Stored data
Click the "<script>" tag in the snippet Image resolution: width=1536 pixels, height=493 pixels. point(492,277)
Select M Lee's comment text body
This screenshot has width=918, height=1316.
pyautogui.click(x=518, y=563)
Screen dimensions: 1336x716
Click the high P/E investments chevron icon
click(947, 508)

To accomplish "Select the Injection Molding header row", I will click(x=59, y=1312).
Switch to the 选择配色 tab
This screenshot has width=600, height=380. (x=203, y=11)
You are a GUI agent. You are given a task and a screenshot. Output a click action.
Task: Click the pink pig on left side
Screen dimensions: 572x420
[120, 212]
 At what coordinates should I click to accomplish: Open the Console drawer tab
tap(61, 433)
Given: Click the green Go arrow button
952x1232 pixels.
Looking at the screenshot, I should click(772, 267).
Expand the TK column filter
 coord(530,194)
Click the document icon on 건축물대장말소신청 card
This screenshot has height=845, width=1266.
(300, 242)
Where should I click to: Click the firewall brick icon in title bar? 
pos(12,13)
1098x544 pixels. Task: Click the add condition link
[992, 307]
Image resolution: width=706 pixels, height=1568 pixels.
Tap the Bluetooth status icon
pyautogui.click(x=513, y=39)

→ **What is needed**: Please restate every record above word for word.

→ **Answer to this problem**:
Click the "<script>" tag in the snippet Image resolution: width=1536 pixels, height=493 pixels. point(492,277)
Select M Lee's comment text body
This screenshot has width=918, height=1316.
pyautogui.click(x=518, y=563)
Screen dimensions: 1336x716
Click the high P/E investments chevron icon
click(947, 508)

To accomplish "Select the Injection Molding header row", I will click(x=59, y=1312).
Switch to the 选择配色 tab
This screenshot has width=600, height=380. (x=203, y=11)
You are a GUI agent. You are given a task and a screenshot. Output a click action.
Task: Click the pink pig on left side
Screen dimensions: 572x420
[120, 212]
 At what coordinates should I click to accomplish: Open the Console drawer tab
tap(61, 433)
Given: Click the green Go arrow button
952x1232 pixels.
Looking at the screenshot, I should click(772, 267).
Expand the TK column filter
 coord(530,194)
Click the document icon on 건축물대장말소신청 card
This screenshot has height=845, width=1266.
(300, 242)
Where should I click to: Click the firewall brick icon in title bar? 
pos(12,13)
1098x544 pixels. Task: Click the add condition link
[992, 307]
Image resolution: width=706 pixels, height=1568 pixels.
Tap the Bluetooth status icon
pyautogui.click(x=513, y=39)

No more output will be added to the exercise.